**Short problem**
Render every nonblank line of the rows below as a two-column Markdown table headed Line No. and Text. Number the lines in order.

(Item-finding rows)
-- START --

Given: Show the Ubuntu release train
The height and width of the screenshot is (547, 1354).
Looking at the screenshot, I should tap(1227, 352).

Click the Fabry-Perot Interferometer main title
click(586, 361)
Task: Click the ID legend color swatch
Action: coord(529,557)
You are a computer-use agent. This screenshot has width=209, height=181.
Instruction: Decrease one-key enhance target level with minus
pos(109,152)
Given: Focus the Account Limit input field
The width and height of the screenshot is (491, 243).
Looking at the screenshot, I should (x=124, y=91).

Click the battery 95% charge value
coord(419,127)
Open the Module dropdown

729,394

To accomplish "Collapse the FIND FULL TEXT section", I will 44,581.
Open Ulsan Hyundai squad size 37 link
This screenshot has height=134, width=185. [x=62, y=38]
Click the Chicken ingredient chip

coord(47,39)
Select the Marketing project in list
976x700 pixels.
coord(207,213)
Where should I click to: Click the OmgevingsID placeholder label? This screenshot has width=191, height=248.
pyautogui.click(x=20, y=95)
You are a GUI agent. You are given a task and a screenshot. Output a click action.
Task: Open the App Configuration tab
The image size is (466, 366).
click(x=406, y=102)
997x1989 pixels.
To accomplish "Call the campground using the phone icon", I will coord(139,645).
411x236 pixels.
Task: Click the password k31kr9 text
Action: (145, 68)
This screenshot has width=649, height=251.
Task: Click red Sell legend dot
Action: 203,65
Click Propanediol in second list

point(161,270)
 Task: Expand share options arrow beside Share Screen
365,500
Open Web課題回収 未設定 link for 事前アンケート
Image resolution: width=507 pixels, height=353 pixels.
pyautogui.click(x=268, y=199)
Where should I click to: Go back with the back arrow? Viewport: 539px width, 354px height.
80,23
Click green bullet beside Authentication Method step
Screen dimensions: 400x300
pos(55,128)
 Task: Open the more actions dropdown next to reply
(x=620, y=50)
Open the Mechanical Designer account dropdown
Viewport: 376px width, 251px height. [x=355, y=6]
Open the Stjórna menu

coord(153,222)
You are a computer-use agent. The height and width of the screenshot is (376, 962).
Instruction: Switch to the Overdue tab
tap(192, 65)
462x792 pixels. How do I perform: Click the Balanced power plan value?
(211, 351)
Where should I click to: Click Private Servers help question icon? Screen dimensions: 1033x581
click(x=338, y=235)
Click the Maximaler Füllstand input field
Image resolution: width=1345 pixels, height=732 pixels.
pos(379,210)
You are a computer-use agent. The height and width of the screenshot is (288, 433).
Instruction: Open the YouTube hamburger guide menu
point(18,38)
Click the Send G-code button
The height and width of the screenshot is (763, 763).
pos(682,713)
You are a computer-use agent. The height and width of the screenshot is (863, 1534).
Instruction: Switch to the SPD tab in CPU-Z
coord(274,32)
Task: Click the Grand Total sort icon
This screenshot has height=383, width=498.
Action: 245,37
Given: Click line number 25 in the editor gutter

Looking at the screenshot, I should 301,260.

-- END --

**Result for this exercise**
| Line No. | Text |
|---|---|
| 1 | Given: Show the Ubuntu release train |
| 2 | The height and width of the screenshot is (547, 1354). |
| 3 | Looking at the screenshot, I should tap(1227, 352). |
| 4 | Click the Fabry-Perot Interferometer main title |
| 5 | click(586, 361) |
| 6 | Task: Click the ID legend color swatch |
| 7 | Action: coord(529,557) |
| 8 | You are a computer-use agent. This screenshot has width=209, height=181. |
| 9 | Instruction: Decrease one-key enhance target level with minus |
| 10 | pos(109,152) |
| 11 | Given: Focus the Account Limit input field |
| 12 | The width and height of the screenshot is (491, 243). |
| 13 | Looking at the screenshot, I should (x=124, y=91). |
| 14 | Click the battery 95% charge value |
| 15 | coord(419,127) |
| 16 | Open the Module dropdown |
| 17 | 729,394 |
| 18 | To accomplish "Collapse the FIND FULL TEXT section", I will 44,581. |
| 19 | Open Ulsan Hyundai squad size 37 link |
| 20 | This screenshot has height=134, width=185. [x=62, y=38] |
| 21 | Click the Chicken ingredient chip |
| 22 | coord(47,39) |
| 23 | Select the Marketing project in list |
| 24 | 976x700 pixels. |
| 25 | coord(207,213) |
| 26 | Where should I click to: Click the OmgevingsID placeholder label? This screenshot has width=191, height=248. |
| 27 | pyautogui.click(x=20, y=95) |
| 28 | You are a GUI agent. You are given a task and a screenshot. Output a click action. |
| 29 | Task: Open the App Configuration tab |
| 30 | The image size is (466, 366). |
| 31 | click(x=406, y=102) |
| 32 | 997x1989 pixels. |
| 33 | To accomplish "Call the campground using the phone icon", I will coord(139,645). |
| 34 | 411x236 pixels. |
| 35 | Task: Click the password k31kr9 text |
| 36 | Action: (145, 68) |
| 37 | This screenshot has width=649, height=251. |
| 38 | Task: Click red Sell legend dot |
| 39 | Action: 203,65 |
| 40 | Click Propanediol in second list |
| 41 | point(161,270) |
| 42 |  Task: Expand share options arrow beside Share Screen |
| 43 | 365,500 |
| 44 | Open Web課題回収 未設定 link for 事前アンケート |
| 45 | Image resolution: width=507 pixels, height=353 pixels. |
| 46 | pyautogui.click(x=268, y=199) |
| 47 | Where should I click to: Go back with the back arrow? Viewport: 539px width, 354px height. |
| 48 | 80,23 |
| 49 | Click green bullet beside Authentication Method step |
| 50 | Screen dimensions: 400x300 |
| 51 | pos(55,128) |
| 52 |  Task: Open the more actions dropdown next to reply |
| 53 | (x=620, y=50) |
| 54 | Open the Mechanical Designer account dropdown |
| 55 | Viewport: 376px width, 251px height. [x=355, y=6] |
| 56 | Open the Stjórna menu |
| 57 | coord(153,222) |
| 58 | You are a computer-use agent. The height and width of the screenshot is (376, 962). |
| 59 | Instruction: Switch to the Overdue tab |
| 60 | tap(192, 65) |
| 61 | 462x792 pixels. How do I perform: Click the Balanced power plan value? |
| 62 | (211, 351) |
| 63 | Where should I click to: Click Private Servers help question icon? Screen dimensions: 1033x581 |
| 64 | click(x=338, y=235) |
| 65 | Click the Maximaler Füllstand input field |
| 66 | Image resolution: width=1345 pixels, height=732 pixels. |
| 67 | pos(379,210) |
| 68 | You are a computer-use agent. The height and width of the screenshot is (288, 433). |
| 69 | Instruction: Open the YouTube hamburger guide menu |
| 70 | point(18,38) |
| 71 | Click the Send G-code button |
| 72 | The height and width of the screenshot is (763, 763). |
| 73 | pos(682,713) |
| 74 | You are a computer-use agent. The height and width of the screenshot is (863, 1534). |
| 75 | Instruction: Switch to the SPD tab in CPU-Z |
| 76 | coord(274,32) |
| 77 | Task: Click the Grand Total sort icon |
| 78 | This screenshot has height=383, width=498. |
| 79 | Action: 245,37 |
| 80 | Given: Click line number 25 in the editor gutter |
| 81 | Looking at the screenshot, I should 301,260. |